52. The method of any one of claims 41-51, further comprising producing said more than one target dsDNA from more than one target RNA with reverse transcriptase.

53. The method of any one of claims 41-51, wherein the more than one target dsDNA comprises a target dsDNA produced from a target RNA with a reverse transcriptase.

54. The method of any one of claims 41-53, wherein the more than one target dsDNA comprises a genetic feature of interest.

55. The method of claim 54, wherein the genetic feature of interest comprises one or more mutations of interest.

56. The method of claim 55, wherein the one or more mutations of interest comprise a point mutation, an inversion, a deletion, an insertion, a translocation, a replication, a copy number variation, or a combination thereof.

57. The method of claim 55, wherein the one or more mutations of interest comprise nucleotide substitutions, deletions, insertions, or combinations thereof.

58. The method of any one of claims 54-57, wherein the genetic characteristic of interest is indicative of pathogen identification, antibiotic resistance, or antibiotic susceptibility of the target dsDNA-derived organism.

59. The method of any one of claims 54-57, wherein the genetic feature of interest is indicative of a cancer status of the target dsDNA-derived organism.

60. The method of any one of claims 54-57, wherein the genetic characteristic of interest is indicative of a state of a genetic disease of the target dsDNA-derived organism.

61. The method of claim 60, wherein the genetic disease is a monogenic disorder.

62. The method of claim 60, wherein the genetic disorder is cystic fibrosis, huntington's disease, sickle cell anemia, hemophilia, duchenne muscular dystrophy, thalassemia, fragile X syndrome, familial hypercholesterolemia, polycystic kidney disease, type I neurofibromatosis, hereditary spherical erythromatosis, ma Fanzeng syndrome, tay-saxox disease, phenylketonuria, mucopolysaccharidosis, lysosomal acid lipase deficiency, glycogen storage disease, galactosylation, or hemochromatosis.

63. The method of any one of claims 41-62, wherein contacting the more than one target dsDNA with the more than one protein complex pair occurs at about 25 ℃ to about 80 ℃.

64. The method of any one of claims 41-63, wherein incubating the reaction mixture comprises incubating the reaction mixture at about 37 ℃ to about 55 ℃.

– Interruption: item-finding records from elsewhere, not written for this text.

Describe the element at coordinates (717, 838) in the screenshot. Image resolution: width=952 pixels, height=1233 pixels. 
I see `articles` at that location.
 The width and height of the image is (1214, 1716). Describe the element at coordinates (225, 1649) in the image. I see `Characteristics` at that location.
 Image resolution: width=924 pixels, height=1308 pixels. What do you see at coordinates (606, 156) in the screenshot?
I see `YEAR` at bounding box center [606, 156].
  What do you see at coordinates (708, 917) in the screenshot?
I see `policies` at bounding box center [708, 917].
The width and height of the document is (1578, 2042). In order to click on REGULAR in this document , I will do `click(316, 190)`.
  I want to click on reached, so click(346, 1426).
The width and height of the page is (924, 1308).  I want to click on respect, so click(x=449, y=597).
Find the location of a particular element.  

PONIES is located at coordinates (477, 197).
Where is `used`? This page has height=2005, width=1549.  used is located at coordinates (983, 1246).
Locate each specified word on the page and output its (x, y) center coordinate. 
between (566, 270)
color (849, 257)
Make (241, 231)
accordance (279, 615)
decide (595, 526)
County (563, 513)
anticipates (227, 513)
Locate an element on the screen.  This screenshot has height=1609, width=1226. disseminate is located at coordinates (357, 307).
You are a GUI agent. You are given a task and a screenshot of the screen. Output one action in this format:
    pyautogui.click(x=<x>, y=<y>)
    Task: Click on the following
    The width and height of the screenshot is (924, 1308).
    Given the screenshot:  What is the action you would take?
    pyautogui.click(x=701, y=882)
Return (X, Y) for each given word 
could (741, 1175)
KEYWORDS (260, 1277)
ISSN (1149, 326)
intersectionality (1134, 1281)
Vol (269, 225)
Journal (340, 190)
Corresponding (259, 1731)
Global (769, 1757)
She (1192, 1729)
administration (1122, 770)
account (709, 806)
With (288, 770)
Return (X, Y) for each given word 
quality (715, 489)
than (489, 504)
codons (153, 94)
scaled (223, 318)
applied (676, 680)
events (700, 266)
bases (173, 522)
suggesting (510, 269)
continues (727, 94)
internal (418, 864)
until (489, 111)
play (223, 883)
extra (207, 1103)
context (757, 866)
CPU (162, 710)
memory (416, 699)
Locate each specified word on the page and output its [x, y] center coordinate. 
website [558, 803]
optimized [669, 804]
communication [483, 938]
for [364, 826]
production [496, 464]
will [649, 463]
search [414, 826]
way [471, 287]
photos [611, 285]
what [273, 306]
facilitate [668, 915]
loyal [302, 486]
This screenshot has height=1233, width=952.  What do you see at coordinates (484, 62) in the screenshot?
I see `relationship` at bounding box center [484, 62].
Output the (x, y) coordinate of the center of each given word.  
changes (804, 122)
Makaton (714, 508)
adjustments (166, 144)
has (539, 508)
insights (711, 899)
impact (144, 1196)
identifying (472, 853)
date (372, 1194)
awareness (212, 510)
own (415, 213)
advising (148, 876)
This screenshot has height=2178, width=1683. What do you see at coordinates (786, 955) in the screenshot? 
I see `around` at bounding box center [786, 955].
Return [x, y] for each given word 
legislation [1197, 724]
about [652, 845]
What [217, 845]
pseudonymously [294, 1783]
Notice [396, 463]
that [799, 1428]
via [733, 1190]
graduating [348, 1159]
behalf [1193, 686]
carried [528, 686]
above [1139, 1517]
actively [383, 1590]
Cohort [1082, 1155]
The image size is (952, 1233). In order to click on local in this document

65. The method of any one of claims 41-64, wherein the more than one protein complex pair and the more than one target dsDNA are present in the reaction mixture at a molecular ratio of about 2:1 to about 2,000:1.

66. The method of any one of claims 41-64, wherein the more than one protein complex pair and the more than one target dsDNA are present in the reaction mixture at a molecular ratio of about 2:1 to about 200:1.

67. The method of any one of claims 41-66, further comprising labeling one or both ends of one or more of the more than one dsDNA fragments.

68. The method of any one of claims 41-66, comprising labeling both ends of one or more of said more than one dsDNA fragments differently.

69. The method of any one of claims 67-68, wherein said labeling comprises labeling with an anionic label, a cationic label, a neutral label, an electrochemical label, a protein label, a fluorescent label, a magnetic label, or a combination thereof.

70. The method of any one of claims 67-69, further comprising enriching for the labeled dsDNA fragments, capturing the labeled dsDNA fragments, isolating the labeled dsDNA fragments, and/or visualizing the labeled dsDNA fragments.